START Extract provided

Peter, Paul and Mary released 13 albums from 1962 to 2004. They won five Grammys out of 16 nominations.
After Travers’ death in 2009, Yarrow and Stookey, 87, continued performing as a duo.
Yarrow was also a major political activist who opposed the Vietnam War.
In August 1963, Peter, Paul and Mary performed a cover of Bob Dylan’s “Blowin’ in the Wind” on the steps of the Lincoln Memorial at the March on Washington.
In 1970, Yarrow was convicted of “taking indecent liberties” with a 14-year-old girl in a Washington, DC, hotel room.
According to the Washington Post, Yarrow said at his sentencing hearing that the encounter was consensual.
He was sentenced to one to three years in prison but only served three months before being released. He was later pardoned by President Jimmy Carter in January 1981, one day before Carter’s term ended. Carter passed away at 100 just over a week before Yarrow died.
Yarrow reportedly said in his petition to Carter that a presidential pardon would help his young kids understand that “society has forgiven their father” and may help lessen the “sense of shame that they will inevitably feel.”
In 2021, Yarrow was accused in a lawsuit of raping an underage girl in an NYC hotel in 1969. The lawsuit was settled privately, per the Washington Post.
Yarrow has two children, daughter Bethany and son Christopher, with ex-wife Mary Beth McCarthy. They were married from 1969 to 1981.
Peter Yarrow's Cause of Death Revealed After Peter, Paul and Mary Star Dies at 86
Peter Yarrow’s cause of death has been revealed.
The Peter, Paul and Mary musician died of bladder cancer, with which he was diagnosed in 2021. Yarrow, 86, died at his home in New York City on Tuesday, Jan. 7.

END Extract provided
START Data listing

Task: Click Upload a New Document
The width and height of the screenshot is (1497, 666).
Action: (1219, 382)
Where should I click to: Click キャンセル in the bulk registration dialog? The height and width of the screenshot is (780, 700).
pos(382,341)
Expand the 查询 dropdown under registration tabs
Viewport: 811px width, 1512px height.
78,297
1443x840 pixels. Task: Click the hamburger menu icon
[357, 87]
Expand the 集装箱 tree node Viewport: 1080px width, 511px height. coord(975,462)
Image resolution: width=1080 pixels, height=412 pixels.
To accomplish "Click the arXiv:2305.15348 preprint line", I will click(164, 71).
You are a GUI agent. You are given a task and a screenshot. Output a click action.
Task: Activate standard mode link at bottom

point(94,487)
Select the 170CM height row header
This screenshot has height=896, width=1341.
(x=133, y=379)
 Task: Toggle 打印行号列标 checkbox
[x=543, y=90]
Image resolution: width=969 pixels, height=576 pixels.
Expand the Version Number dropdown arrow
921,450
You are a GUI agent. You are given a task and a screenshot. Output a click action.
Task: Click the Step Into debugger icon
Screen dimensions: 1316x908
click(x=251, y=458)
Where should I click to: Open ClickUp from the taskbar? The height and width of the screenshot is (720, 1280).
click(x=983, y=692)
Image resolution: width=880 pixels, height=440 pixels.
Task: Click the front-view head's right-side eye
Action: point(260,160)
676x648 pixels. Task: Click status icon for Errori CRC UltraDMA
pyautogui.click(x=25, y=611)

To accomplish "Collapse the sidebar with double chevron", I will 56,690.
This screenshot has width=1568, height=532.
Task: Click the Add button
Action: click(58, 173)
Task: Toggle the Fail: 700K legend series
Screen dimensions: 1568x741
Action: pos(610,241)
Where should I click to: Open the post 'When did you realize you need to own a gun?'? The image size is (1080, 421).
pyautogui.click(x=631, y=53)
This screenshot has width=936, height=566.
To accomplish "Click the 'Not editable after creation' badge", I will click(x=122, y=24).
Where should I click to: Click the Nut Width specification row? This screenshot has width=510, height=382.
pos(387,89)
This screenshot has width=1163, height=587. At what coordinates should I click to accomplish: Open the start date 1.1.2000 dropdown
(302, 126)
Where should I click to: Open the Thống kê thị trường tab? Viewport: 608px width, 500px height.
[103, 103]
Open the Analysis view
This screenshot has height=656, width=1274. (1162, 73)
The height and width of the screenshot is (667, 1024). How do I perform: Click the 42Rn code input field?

END Data listing

• Requirement 1:
According to the article on Peter Yarrow, what illness caused his death?
• Requirement 2:
Write out, word for word, the part of the article on Peter Yarrow that opens with the words containing "In 1970, Yarrow" and closes with "encounter was consensual.".
Work from the text alone.

• Answer 1:
Bladder cancer.

• Answer 2:
In 1970, Yarrow was convicted of “taking indecent liberties” with a 14-year-old girl in a Washington, DC, hotel room.
According to the Washington Post, Yarrow said at his sentencing hearing that the encounter was consensual.